RAG Implementation

Retrieval-Augmented Generation grounds an agent's answers in your own documents. buddy-ai supports two retrieval styles, both driven by parameters on Agent (and Team).

Two retrieval modes

Mode	Parameter	When retrieval happens
Agentic RAG	`search_knowledge=True` (default)	The model calls a search tool on demand during its reasoning
Traditional RAG	`add_references=True`	Retrieval runs before the model, injecting context into the prompt

from buddy import Agent
from buddy.models.openai import OpenAIChat

# Agentic: the model decides when to search
agent = Agent(model=OpenAIChat(id="gpt-4o"), knowledge=knowledge, search_knowledge=True)

# Traditional: always prepend retrieved references
agent = Agent(model=OpenAIChat(id="gpt-4o"), knowledge=knowledge, add_references=True)

The relevant Agent parameters (from buddy/agent/agent.py) are:

knowledge — the AgentKnowledge instance.
search_knowledge (default True) — register the knowledge-search tool.
add_references (default False) — inject retrieved passages into the prompt.
knowledge_filters — metadata filters applied to every search.
enable_agentic_knowledge_filters — let the model choose filters itself.
retriever — a custom callable that replaces the default search.
references_format — "json" (default) or "yaml".

Supplied entries
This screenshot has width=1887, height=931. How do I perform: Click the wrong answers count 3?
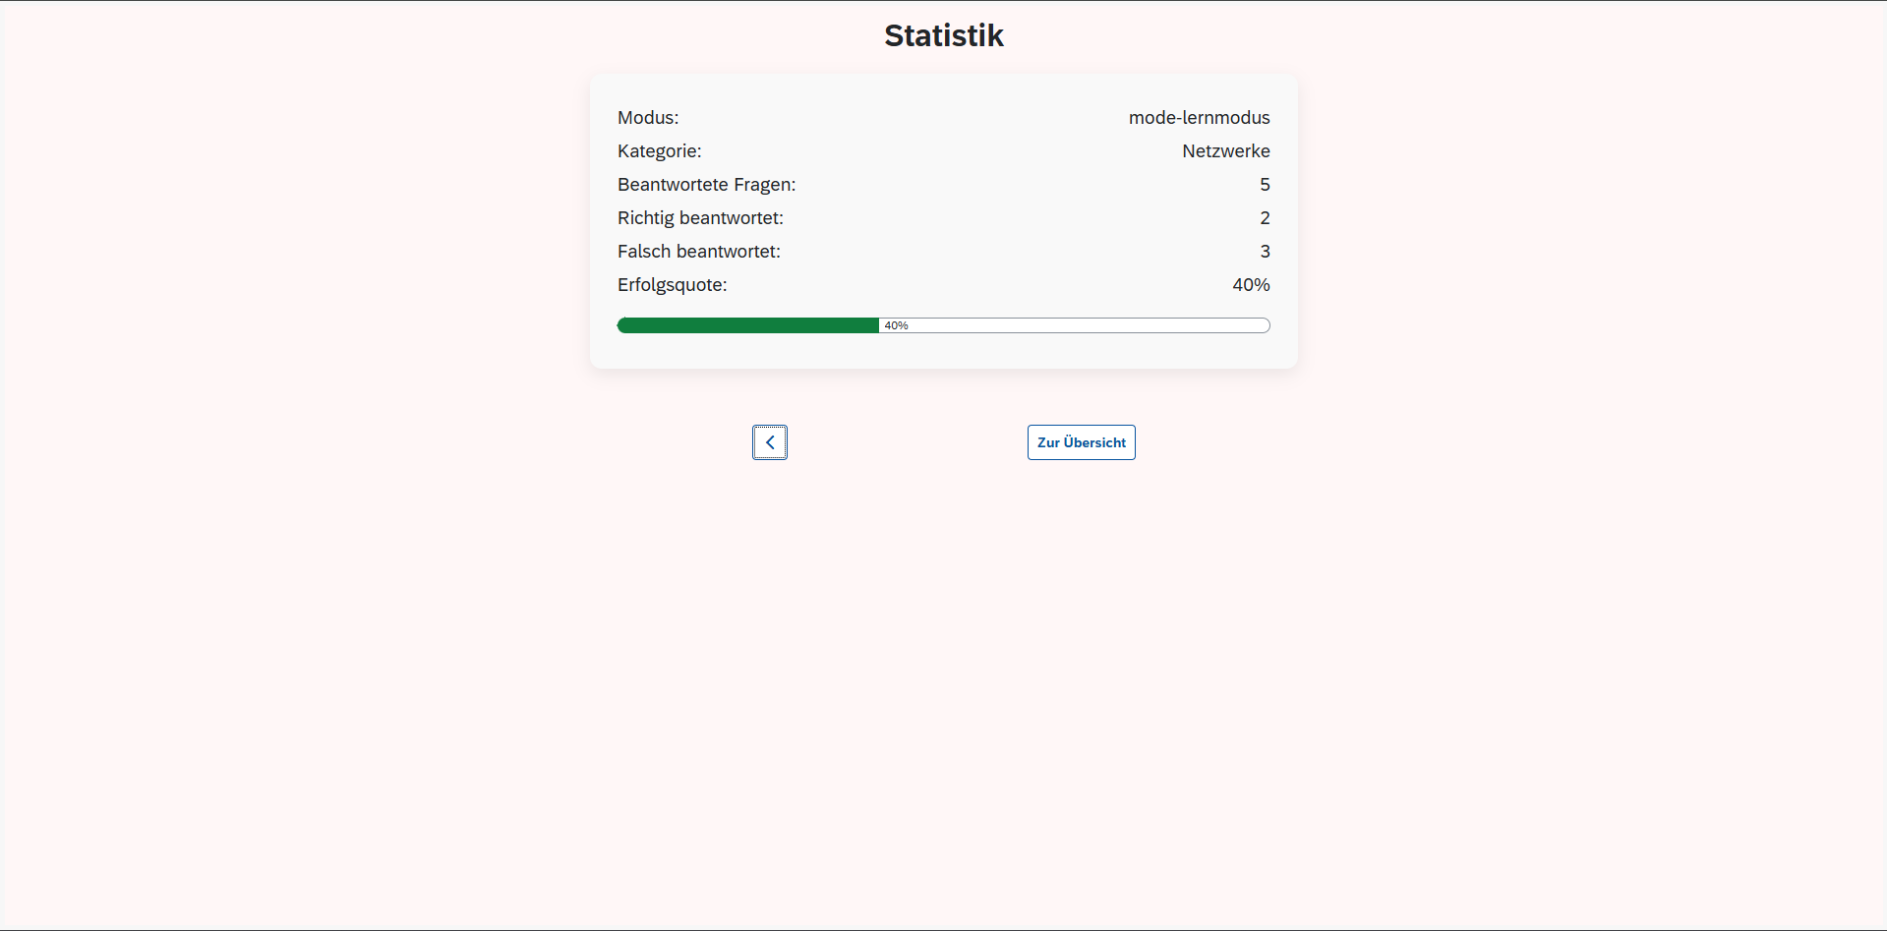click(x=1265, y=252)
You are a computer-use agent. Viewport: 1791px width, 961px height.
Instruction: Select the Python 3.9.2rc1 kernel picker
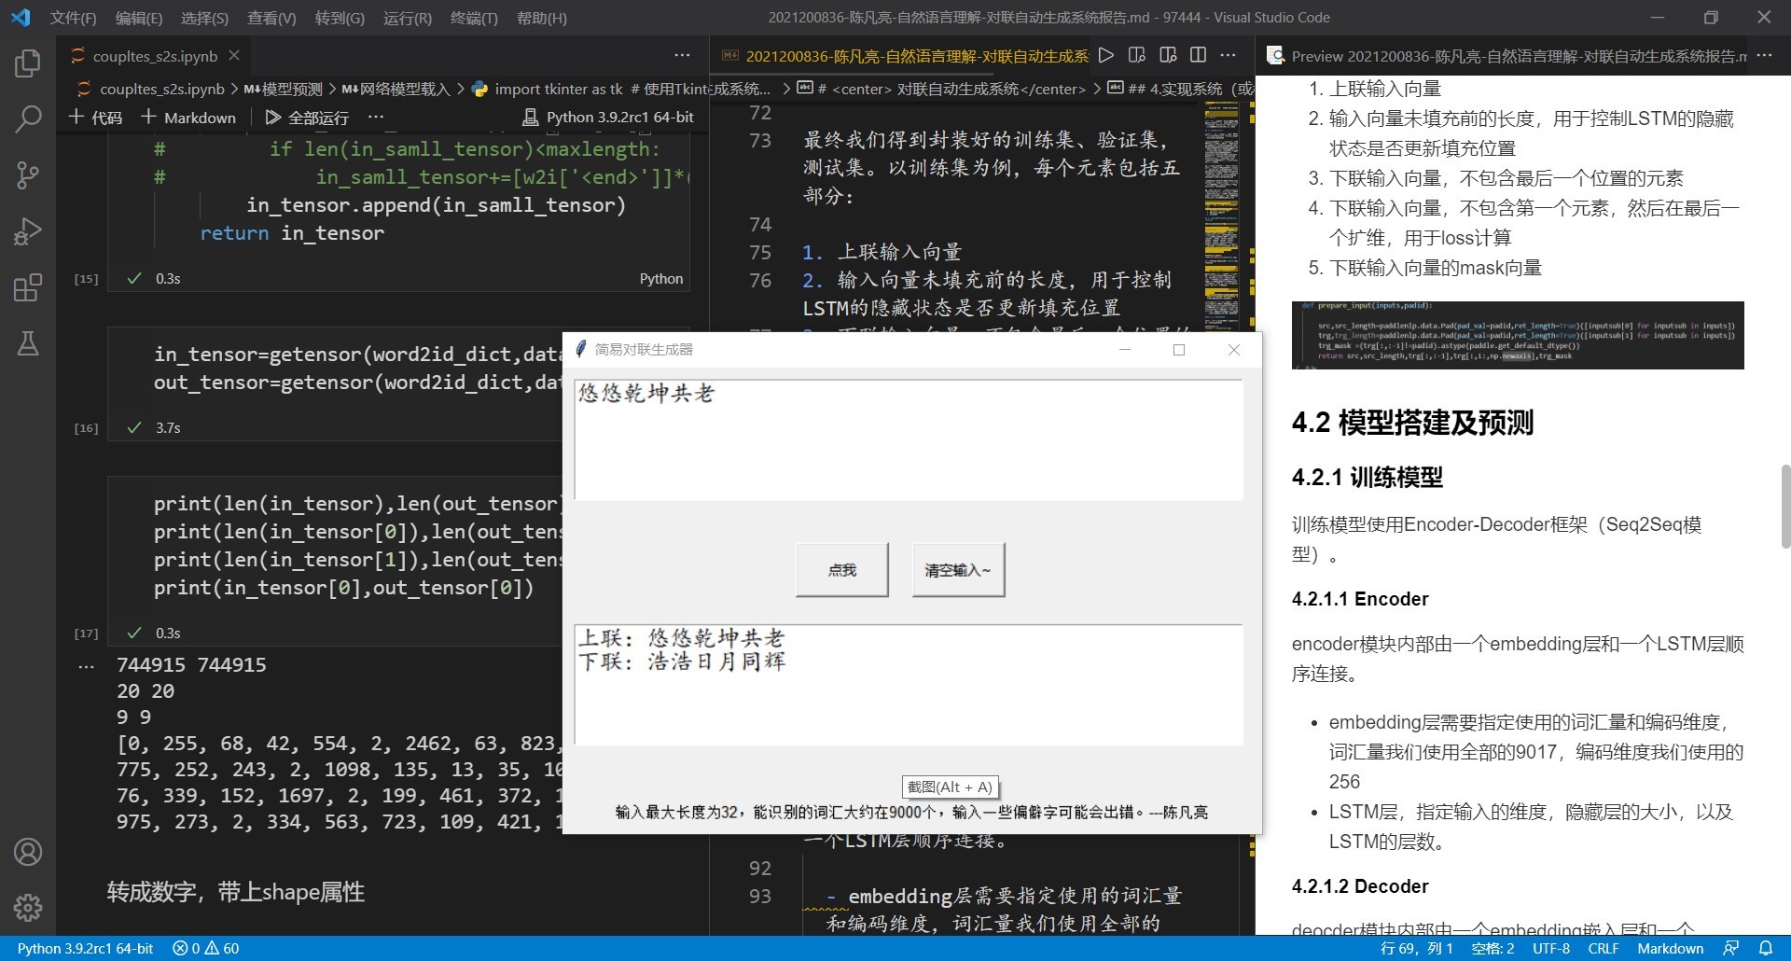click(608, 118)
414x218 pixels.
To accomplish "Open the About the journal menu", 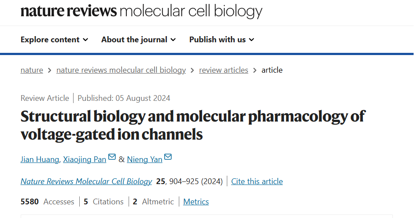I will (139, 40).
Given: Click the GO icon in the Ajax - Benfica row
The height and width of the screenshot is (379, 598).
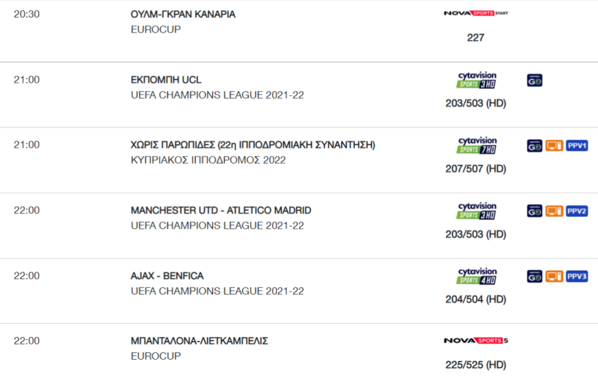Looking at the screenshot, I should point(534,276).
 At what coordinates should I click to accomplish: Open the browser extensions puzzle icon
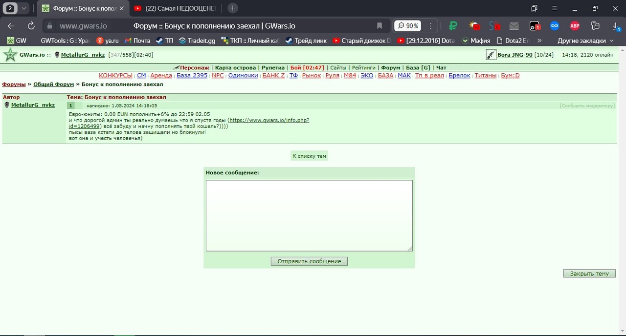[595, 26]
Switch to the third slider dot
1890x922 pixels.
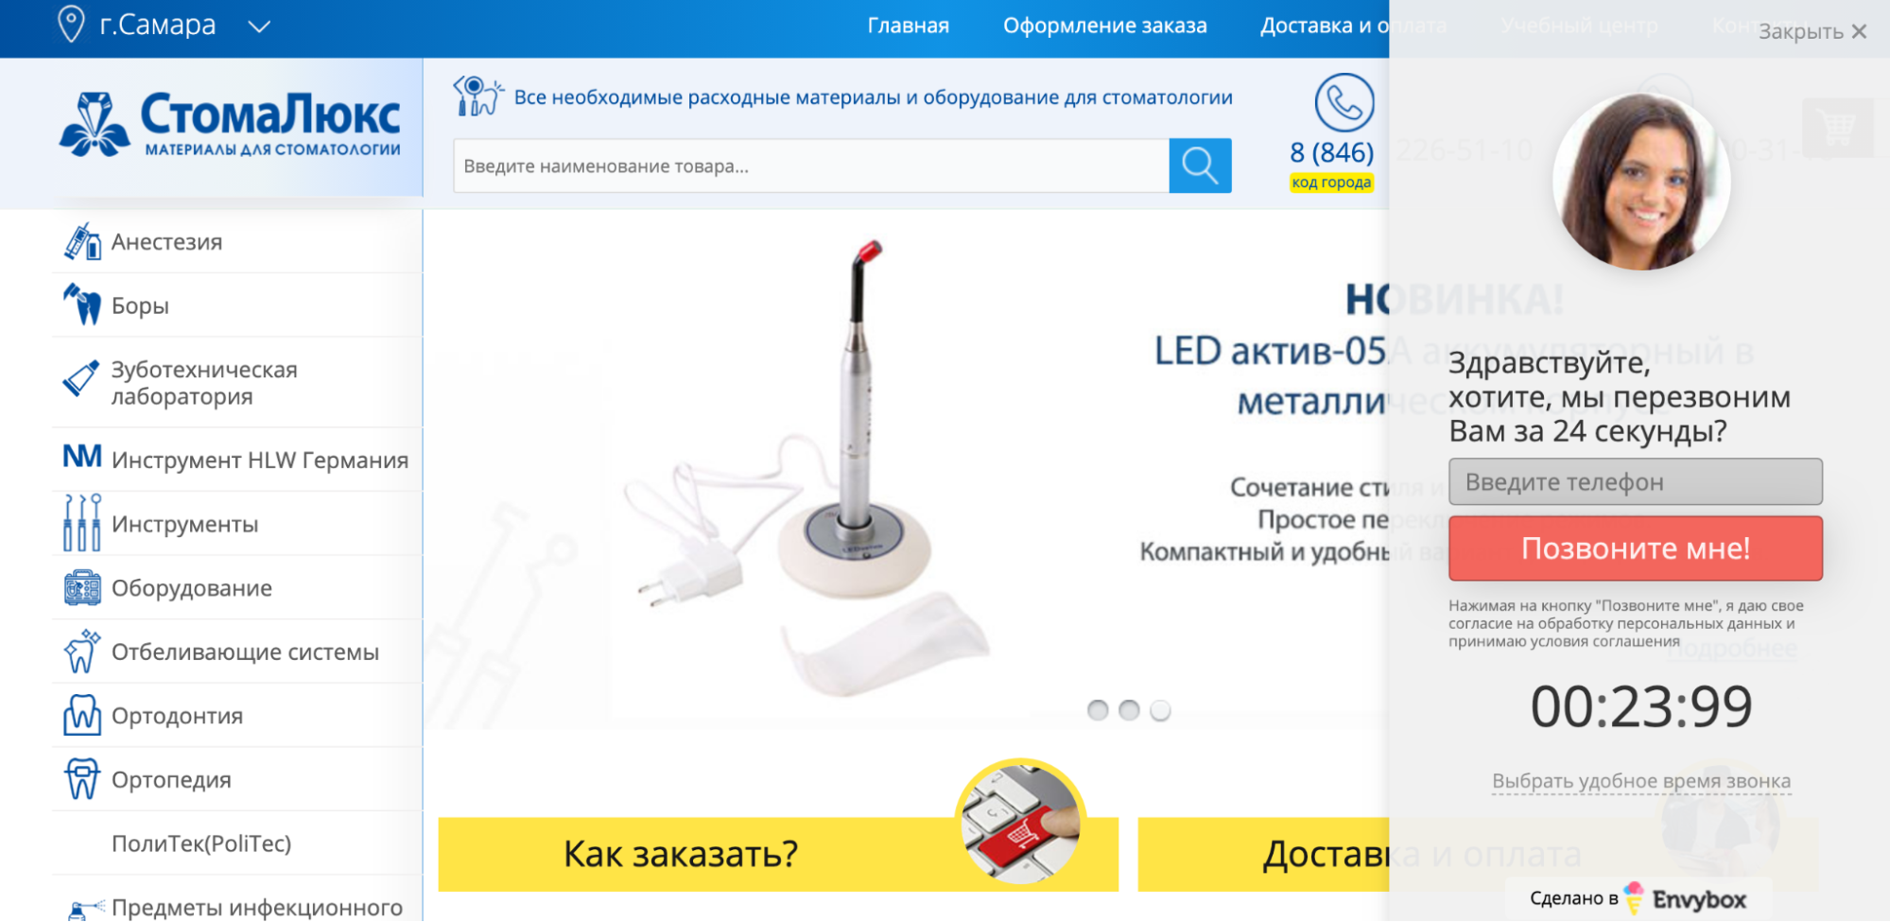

Problem to work on
Recast the paragraph of the RAG implementation text that begins "Retrieval-Augmented Generation grounds" as a short bulleted list, preserving its main facts. The material after the text comes from a separate source.

Answer for this exercise
- Retrieval-Augmented Generation grounds an agent's answers in your own documents.
- buddy-ai supports two retrieval styles.
- Parameters on Agent (and Team) control both styles.